Si bien el calor puede ser peligroso para la salud de todas las personas, los riesgos aumentan para las infancias, las personas mayores y quienes tienen enfermedades crónicas.
Entre las recomendaciones generales se destacan evitar la exposición prolongada al sol y no exponerse entre las 10 y las 17 (menores de un año de edad no deben ser expuestos al sol en ningún momento), hidratarse constantemente, mantener los ambientes ventilados, permanecer en lugares frescos al aire libre y con sombra, usar ropa ligera, suelta, de colores claros y sombreros o gorras.
También usar protector solar factor 50 durante todo el año, aplicándolo media hora antes de exponerse al sol y volver a aplicarse cada dos horas; y evitar actividades que demanden un esfuerzo físico intenso, especialmente durante el mediodía.
Para prevenir cuadros de deshidratación se recomienda consumir abundante agua segura (dos litros de agua al día), evitar las bebidas alcohólicas y la cafeína, ingerir frutas y verduras bien lavadas, y aumentar la frecuencia de la lactancia en bebés.
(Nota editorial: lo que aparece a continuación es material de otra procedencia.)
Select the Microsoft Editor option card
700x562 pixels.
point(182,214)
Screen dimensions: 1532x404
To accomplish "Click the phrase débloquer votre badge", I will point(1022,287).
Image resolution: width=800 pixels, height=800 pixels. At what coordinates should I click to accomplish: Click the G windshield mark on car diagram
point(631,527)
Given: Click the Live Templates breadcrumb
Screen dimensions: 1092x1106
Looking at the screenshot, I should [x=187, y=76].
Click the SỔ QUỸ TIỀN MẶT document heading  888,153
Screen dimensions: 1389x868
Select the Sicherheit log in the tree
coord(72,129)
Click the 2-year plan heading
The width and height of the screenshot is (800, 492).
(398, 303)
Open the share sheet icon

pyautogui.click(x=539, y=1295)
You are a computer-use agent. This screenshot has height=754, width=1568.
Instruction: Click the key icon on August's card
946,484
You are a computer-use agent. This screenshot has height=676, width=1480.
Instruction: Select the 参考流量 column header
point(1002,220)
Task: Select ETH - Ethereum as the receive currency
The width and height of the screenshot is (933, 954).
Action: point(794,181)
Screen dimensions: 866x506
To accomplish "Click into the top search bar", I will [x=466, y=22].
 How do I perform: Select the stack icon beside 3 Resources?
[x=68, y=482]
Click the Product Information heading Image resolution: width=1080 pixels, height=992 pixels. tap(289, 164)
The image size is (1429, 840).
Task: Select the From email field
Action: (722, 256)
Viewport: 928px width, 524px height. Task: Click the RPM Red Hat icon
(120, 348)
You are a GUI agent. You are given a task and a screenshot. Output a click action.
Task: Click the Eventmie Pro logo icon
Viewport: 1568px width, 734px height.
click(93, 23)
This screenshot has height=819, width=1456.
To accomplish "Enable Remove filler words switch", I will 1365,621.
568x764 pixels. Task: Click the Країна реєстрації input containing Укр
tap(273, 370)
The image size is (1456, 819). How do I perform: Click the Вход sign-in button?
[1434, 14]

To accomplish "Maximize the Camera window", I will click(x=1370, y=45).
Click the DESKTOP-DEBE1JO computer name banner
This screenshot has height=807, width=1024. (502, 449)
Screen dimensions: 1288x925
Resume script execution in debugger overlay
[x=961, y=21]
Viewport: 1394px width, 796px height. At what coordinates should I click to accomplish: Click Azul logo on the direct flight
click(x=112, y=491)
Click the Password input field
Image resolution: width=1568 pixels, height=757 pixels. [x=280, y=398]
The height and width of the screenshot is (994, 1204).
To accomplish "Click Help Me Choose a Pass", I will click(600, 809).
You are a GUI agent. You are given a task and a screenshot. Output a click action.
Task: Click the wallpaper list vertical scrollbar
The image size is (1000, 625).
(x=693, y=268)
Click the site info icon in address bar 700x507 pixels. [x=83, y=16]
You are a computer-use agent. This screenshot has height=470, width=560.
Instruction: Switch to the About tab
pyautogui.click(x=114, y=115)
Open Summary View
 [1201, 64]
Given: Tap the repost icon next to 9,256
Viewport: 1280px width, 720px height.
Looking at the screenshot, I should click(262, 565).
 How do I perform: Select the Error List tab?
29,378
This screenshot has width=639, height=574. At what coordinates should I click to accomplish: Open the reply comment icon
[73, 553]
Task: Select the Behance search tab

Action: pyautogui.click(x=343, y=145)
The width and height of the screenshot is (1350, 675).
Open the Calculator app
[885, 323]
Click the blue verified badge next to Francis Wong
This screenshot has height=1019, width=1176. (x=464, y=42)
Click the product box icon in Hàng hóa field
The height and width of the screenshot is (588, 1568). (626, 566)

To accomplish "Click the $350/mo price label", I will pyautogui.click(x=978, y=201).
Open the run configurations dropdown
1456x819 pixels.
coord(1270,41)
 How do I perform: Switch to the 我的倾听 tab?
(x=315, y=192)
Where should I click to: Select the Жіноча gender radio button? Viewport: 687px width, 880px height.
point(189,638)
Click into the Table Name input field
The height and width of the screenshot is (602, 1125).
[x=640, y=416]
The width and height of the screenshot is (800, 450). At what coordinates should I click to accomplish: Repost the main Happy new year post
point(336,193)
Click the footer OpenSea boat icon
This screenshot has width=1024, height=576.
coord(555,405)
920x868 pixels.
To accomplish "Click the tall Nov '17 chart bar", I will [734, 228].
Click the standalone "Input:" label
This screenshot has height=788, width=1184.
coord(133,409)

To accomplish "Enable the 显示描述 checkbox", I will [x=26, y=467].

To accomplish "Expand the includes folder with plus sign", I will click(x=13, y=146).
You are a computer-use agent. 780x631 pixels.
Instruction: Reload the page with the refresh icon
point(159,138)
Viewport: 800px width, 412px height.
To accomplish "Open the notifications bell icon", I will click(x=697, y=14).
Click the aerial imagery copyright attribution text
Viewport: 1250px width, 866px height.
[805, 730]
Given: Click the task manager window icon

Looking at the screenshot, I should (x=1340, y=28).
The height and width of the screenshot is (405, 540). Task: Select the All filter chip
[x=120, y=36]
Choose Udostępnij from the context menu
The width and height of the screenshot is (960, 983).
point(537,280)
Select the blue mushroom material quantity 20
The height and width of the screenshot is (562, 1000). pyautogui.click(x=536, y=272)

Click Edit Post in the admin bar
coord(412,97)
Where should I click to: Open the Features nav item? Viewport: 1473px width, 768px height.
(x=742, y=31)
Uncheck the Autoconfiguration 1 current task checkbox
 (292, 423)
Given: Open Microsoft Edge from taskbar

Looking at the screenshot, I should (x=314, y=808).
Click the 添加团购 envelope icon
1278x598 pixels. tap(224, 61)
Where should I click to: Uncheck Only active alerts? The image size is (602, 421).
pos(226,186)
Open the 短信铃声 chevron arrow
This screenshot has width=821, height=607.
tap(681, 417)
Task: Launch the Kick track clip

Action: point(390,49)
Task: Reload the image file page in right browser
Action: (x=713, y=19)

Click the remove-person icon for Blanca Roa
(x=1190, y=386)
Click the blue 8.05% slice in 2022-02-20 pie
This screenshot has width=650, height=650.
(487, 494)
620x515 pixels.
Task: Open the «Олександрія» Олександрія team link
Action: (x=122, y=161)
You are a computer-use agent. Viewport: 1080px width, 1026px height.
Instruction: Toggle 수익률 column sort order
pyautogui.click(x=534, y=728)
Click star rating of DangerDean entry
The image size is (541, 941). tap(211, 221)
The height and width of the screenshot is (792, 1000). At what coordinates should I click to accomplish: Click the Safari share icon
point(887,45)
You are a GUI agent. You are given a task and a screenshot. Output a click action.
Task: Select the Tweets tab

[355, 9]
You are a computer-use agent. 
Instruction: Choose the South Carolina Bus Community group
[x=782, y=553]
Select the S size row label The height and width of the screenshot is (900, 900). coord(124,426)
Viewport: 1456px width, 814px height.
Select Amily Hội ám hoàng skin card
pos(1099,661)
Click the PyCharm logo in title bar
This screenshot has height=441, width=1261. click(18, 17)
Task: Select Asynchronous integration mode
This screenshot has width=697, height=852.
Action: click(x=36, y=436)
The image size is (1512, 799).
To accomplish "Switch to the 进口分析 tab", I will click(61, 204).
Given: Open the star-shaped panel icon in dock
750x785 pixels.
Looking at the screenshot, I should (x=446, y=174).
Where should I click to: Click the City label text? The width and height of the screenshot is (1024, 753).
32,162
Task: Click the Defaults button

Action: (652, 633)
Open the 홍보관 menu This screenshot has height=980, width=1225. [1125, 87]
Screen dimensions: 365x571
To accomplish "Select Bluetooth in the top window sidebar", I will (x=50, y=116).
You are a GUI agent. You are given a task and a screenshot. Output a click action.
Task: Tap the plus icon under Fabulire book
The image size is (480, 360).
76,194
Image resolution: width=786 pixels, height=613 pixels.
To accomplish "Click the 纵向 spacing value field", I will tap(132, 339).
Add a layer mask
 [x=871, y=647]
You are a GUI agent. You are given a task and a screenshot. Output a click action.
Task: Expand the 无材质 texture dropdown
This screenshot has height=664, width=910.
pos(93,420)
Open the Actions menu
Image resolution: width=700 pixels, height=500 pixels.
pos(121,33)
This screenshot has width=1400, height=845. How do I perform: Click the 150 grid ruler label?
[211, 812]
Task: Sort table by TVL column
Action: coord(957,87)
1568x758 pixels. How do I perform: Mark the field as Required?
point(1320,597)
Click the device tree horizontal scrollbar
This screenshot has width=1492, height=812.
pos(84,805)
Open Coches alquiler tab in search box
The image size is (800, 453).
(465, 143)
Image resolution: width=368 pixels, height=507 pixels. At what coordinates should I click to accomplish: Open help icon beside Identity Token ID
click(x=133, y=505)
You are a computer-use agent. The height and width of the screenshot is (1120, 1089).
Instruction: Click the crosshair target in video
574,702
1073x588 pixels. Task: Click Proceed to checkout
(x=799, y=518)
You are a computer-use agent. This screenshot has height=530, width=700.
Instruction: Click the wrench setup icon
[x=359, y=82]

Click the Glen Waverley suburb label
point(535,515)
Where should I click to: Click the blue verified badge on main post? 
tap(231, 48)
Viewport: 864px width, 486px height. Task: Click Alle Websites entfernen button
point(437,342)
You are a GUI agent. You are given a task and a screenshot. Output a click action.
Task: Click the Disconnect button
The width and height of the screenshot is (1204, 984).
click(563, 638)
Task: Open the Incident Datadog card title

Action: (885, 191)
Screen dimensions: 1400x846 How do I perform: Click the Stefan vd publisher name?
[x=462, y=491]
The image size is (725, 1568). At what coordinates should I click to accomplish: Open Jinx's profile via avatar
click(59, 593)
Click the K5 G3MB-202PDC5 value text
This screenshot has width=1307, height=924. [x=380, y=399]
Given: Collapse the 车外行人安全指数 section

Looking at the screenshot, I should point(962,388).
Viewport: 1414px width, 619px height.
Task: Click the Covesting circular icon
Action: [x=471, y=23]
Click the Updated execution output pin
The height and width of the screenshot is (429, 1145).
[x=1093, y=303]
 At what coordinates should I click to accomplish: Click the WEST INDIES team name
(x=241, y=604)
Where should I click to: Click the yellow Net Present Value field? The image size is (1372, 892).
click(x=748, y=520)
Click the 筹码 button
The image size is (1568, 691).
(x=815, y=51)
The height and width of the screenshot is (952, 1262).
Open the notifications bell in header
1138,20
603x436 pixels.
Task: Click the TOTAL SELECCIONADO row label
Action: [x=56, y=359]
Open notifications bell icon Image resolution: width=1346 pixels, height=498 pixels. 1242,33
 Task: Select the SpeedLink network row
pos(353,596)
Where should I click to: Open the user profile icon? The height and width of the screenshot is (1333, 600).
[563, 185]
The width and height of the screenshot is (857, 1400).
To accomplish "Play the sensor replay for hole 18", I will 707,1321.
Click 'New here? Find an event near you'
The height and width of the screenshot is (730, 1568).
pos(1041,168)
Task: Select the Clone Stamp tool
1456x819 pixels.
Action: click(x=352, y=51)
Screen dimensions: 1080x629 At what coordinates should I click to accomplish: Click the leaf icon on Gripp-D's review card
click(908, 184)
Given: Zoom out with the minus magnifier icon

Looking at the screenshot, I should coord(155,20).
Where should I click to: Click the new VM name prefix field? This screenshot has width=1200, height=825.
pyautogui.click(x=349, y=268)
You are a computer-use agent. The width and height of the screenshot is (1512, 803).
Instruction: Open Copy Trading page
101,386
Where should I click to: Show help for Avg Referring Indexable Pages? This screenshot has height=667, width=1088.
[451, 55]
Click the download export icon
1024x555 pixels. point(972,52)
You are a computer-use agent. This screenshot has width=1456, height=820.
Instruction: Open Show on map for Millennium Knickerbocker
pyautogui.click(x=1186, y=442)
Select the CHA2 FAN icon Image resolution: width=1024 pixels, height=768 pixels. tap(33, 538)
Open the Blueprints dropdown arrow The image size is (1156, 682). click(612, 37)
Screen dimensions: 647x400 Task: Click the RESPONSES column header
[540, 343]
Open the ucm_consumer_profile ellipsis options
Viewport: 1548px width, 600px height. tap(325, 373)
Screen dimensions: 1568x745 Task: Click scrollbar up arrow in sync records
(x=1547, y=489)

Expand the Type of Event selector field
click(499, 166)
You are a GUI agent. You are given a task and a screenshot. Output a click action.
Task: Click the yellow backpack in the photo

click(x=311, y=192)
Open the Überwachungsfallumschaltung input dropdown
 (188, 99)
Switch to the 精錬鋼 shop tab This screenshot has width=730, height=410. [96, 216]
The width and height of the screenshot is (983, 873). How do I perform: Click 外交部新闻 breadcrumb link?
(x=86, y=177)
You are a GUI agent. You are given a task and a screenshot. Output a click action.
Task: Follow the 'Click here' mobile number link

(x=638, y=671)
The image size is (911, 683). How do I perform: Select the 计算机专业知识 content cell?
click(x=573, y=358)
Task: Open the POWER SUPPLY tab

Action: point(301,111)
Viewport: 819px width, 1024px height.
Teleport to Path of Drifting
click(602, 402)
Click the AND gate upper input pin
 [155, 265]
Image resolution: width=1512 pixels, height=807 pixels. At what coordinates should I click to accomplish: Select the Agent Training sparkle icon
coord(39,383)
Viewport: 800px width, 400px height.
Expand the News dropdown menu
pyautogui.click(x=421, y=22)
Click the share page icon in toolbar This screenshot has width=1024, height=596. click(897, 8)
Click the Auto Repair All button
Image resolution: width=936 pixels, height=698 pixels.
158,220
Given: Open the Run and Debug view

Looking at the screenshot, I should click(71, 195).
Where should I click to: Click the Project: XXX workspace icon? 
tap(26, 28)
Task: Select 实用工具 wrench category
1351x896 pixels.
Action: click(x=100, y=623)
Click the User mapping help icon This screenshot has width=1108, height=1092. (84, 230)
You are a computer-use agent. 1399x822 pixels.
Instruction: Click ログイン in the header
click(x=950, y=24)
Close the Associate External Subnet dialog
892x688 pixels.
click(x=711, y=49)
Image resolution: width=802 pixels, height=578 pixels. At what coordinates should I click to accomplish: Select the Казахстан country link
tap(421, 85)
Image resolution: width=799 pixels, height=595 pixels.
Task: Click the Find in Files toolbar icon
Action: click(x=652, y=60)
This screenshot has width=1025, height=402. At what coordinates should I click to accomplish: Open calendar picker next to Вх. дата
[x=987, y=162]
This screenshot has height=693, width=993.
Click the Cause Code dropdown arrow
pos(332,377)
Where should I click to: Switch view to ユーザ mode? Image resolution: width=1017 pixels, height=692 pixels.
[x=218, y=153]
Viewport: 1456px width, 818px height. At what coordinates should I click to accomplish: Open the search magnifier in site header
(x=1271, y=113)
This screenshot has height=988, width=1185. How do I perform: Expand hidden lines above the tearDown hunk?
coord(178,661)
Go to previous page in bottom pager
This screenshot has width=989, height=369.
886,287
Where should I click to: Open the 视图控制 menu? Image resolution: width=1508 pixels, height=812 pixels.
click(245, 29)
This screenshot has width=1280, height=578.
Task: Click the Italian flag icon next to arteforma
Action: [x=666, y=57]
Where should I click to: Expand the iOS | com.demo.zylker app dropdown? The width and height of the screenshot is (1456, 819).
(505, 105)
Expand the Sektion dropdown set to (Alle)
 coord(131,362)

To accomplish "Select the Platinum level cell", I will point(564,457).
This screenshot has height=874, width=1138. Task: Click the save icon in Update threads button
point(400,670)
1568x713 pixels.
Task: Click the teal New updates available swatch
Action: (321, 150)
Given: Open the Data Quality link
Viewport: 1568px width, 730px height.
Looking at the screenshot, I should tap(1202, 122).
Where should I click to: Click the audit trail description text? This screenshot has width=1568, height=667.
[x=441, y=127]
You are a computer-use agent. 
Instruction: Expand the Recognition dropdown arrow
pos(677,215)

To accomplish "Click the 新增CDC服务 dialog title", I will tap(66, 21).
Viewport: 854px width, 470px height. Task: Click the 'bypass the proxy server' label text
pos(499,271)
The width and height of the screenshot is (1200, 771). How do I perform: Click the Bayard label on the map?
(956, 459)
El golpe de calor es una condición médica que ocurre cuando el cuerpo no puede regular adecuadamente su temperatura debido a una exposición prolongada al calor extremo. Los síntomas incluyen temperatura corporal elevada, aceleración del pulso, dolor de cabeza, piel enrojecida (sin sudor), y mareos y náuseas.
Ante estos signos se recomienda solicitar ayuda médica, llevar a la persona afectada a un lugar fresco y a la sombra, enfriar su cuerpo con agua para bajar la temperatura, y llamar al 107 en caso de una urgencia o emergencia.